Testo:
>>>>>

L’articolo 1426 rappresenta una piccola eccezione: sono i cosiddetti raggiri usati dal minore. Questo articolo non deroga al principio per cui il legislatore tutela sempre la parte debole: ciò significa che il legislatore non tutela più chi, pur dovendo essere debole, dimostra il contrario (POSSIBILE DOMANDA D’ESAME). Non solo l’azione non è mai spettata alla controparte, ma addirittura non spetta neanche al minore, in quanto è stato abbastanza abile da far capire che non è più soggetto da tutelare.
In generale tutti i negozi giuridici, quindi anche gli atti unilaterali, o gli atti di natura non patrimoniale, possono essere annullati a norma dell’articolo 428 se il soggetto che li ha compiuti si trovava in stato di incapacità di intendere o di volere per cause permanenti oppure transitorie.
AVENTE/DANTE CAUSA: si parla di passaggio, trasferimento di titolarità (l’avente la acquista, il dante la cede). A differenza dell’articolo 1425, il 428 si riferisce ad una genericità di atti: è inserito nel libro primo proprio perché non si riferisce ad un atto che debba seguire un procedimento preciso.
-        Atti di natura personale, atto di disposizione del proprio corpo, matrimonio…possono essere annullati semplicemente dando prova della propria capacità di intendere e di volere;
-        Atti unilaterali di natura patrimoniale, annullati solo se si prova anche il grave pregiudizio;
-        Atti negoziali quali i contratti, con struttura bilaterale, annullati con: incapacità di intendere e di volere, il grave pregiudizio E la malafede della controparte.
Tali prove devono essere date da chi ha interesse a ricevere l’annullamento. L’annullamento dei contratti può essere pronunciato quando risulta la malafede dell’altro contraente (approfittare dello stato di incapacità che era noto e dal quale si trae vantaggio).

<<<<<

Esercizio 1:
Rispondi alle domande sul testo dedicato all'annullamento degli atti.
(a) Nel caso dei raggiri usati dal minore, oltre alla controparte, a chi non spetta l'azione?
(b) In quale libro è inserito l'articolo 428?
(c) Quali prove servono per annullare i contratti con struttura bilaterale?
Esercizio 2:
Per favore, prosegui il testo sull'annullamento degli atti per incapacità, a partire dalla sua ultima frase.
Il materiale che segue è indipendente dal testo.

Righe di dati:
>>>>>

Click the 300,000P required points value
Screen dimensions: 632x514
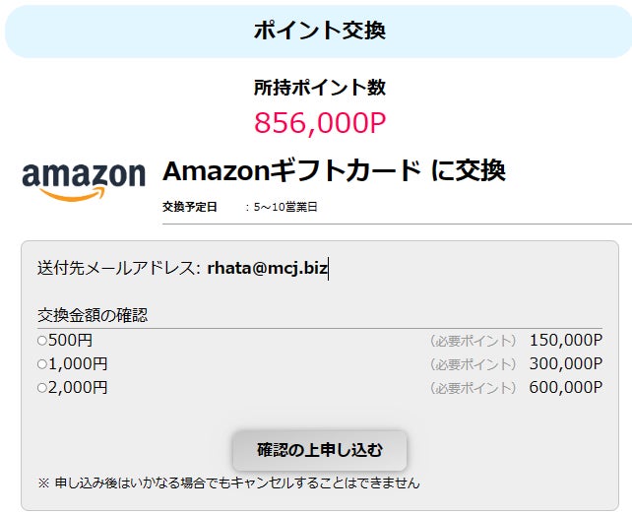tap(565, 364)
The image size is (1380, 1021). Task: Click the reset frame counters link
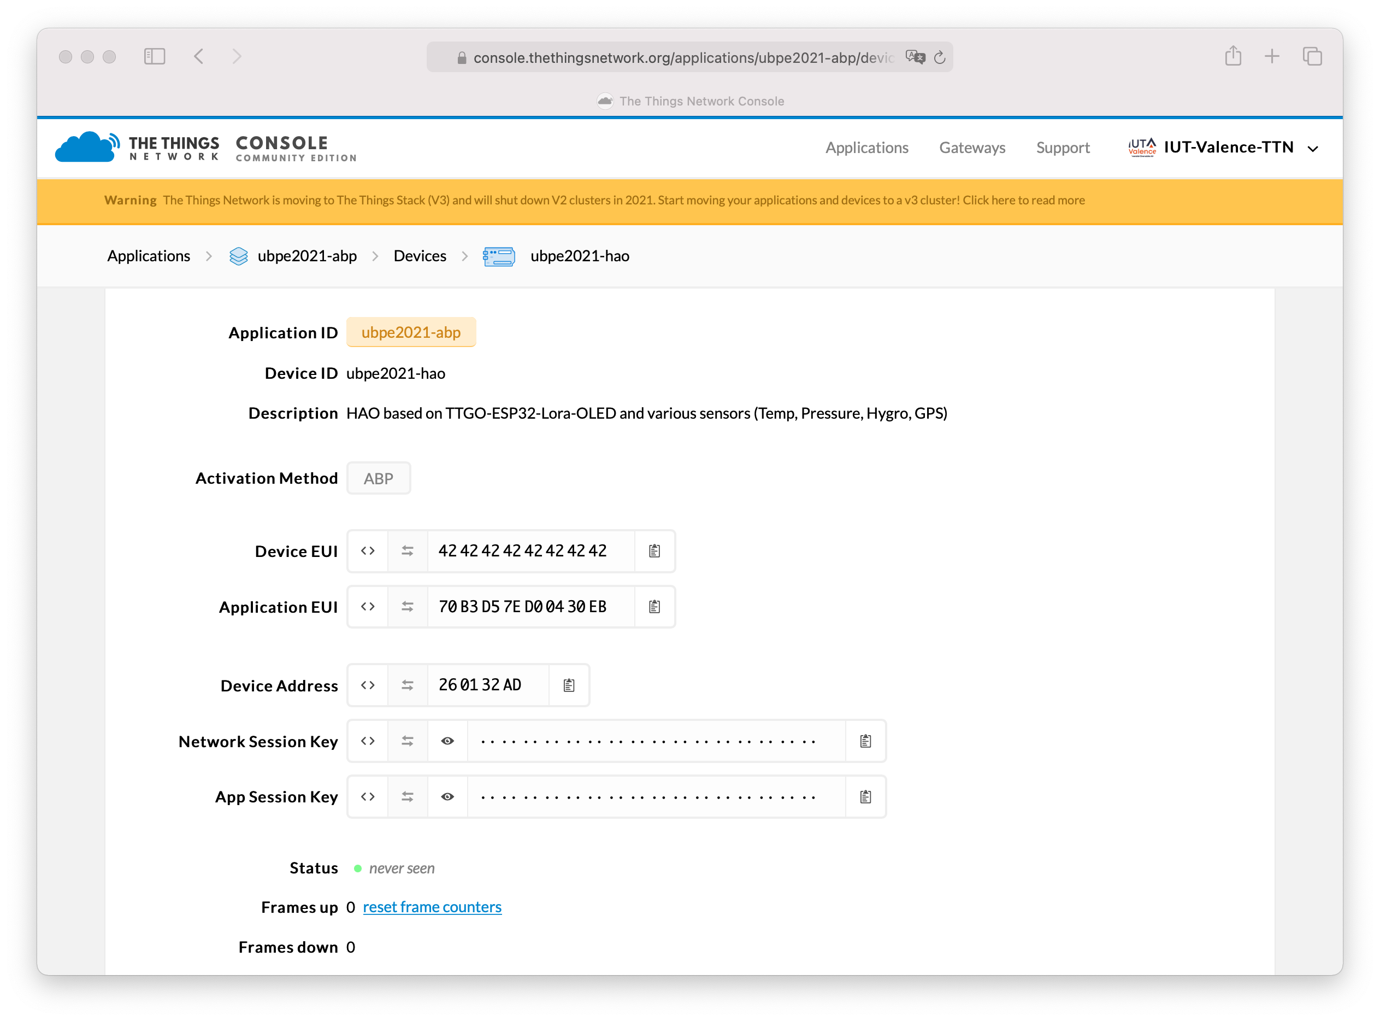click(432, 906)
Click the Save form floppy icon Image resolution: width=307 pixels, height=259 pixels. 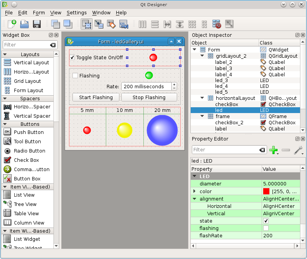pyautogui.click(x=37, y=24)
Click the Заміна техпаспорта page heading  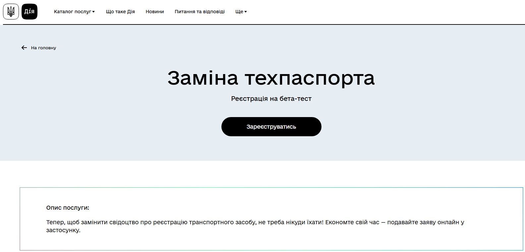(x=271, y=78)

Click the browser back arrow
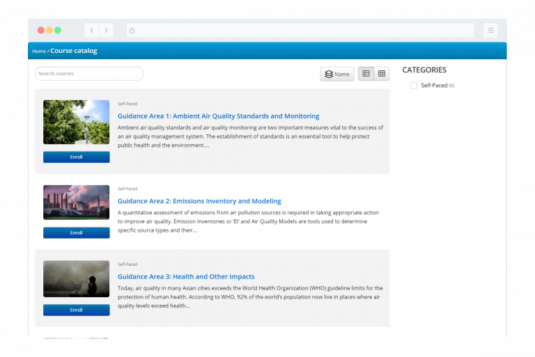pos(91,30)
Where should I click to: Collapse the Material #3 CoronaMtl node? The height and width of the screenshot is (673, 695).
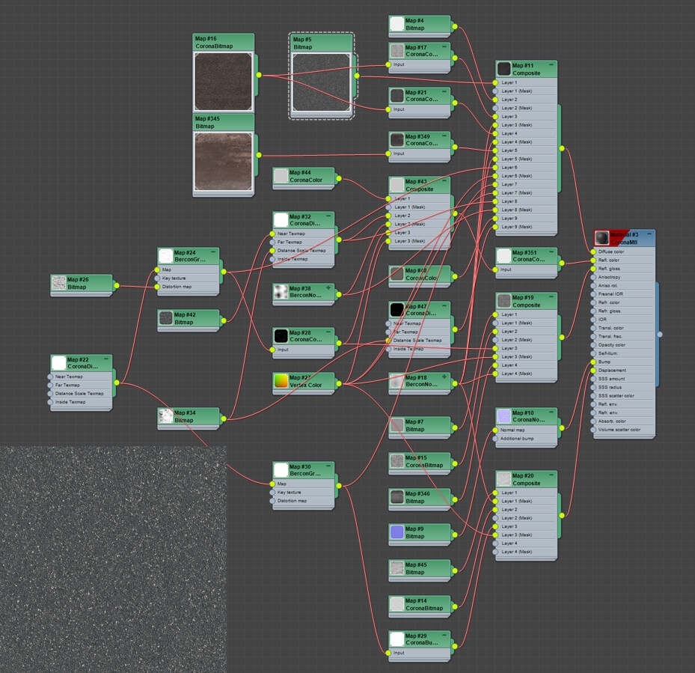(x=649, y=234)
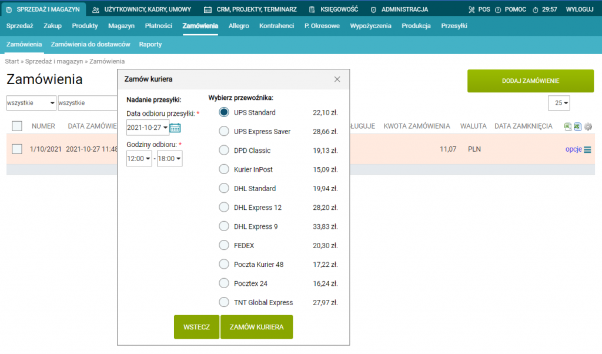Click the session timer showing 29:57

pos(545,9)
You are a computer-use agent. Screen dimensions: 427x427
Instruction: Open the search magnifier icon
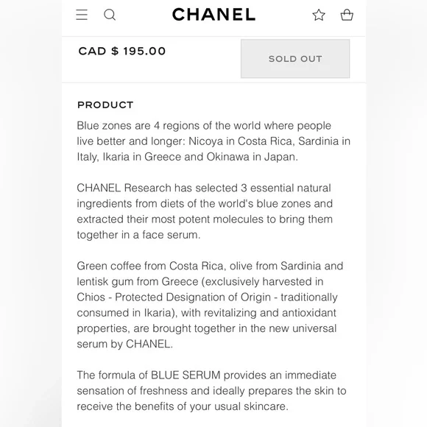click(x=110, y=15)
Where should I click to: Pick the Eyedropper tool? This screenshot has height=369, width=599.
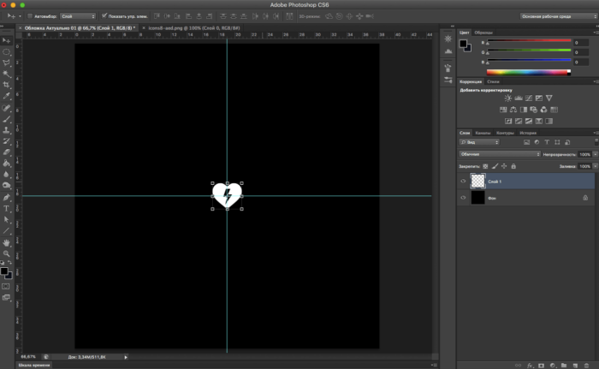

<<<<<

Risposta attesa 1:
(a) Non spetta neanche al minore.
(b) Nel libro primo.
(c) L'incapacità di intendere e di volere, il grave pregiudizio e la malafede della controparte.

Risposta attesa 2:
L’azione di annullamento si prescrive in 5 anni: è molto importante ricordarsi da quando decorrono questi 5 anni, in quanto la disciplina non è omogenea. Per quanto riguarda i vizi del consenso il discorso è semplice: l’azione di annullamento per dolo o violenza o errore si prescrivono per 5 anni da quando è stato scoperto l’errore, il dolo o è cessata la violenza. Nel caso di incapacità legale si nota come il termine di decorrenza può essere o dal momento di conclusione del contratto o dal momento in cui il soggetto riacquista la capacità d’agire, è di difficile definizione la determinazione dei 5 anni. L’azione può anche essere posta in essere da chi riacquista la capacità legale: sembra quasi che questa azione sia perpetua! Nella pratica è difficile che venga riacquistata la capacità e l’azione passa a chi ha facoltà della loro cura. L’azione di questi soggetti è sottoposta alla prescrizione ordinaria (5 anni) dalla conclusione del contratto o da quando se ne è venuti a conoscenza. Nel caso del 428 il termine prescrizionale decorre SEMPRE dalla conclusione del contratto.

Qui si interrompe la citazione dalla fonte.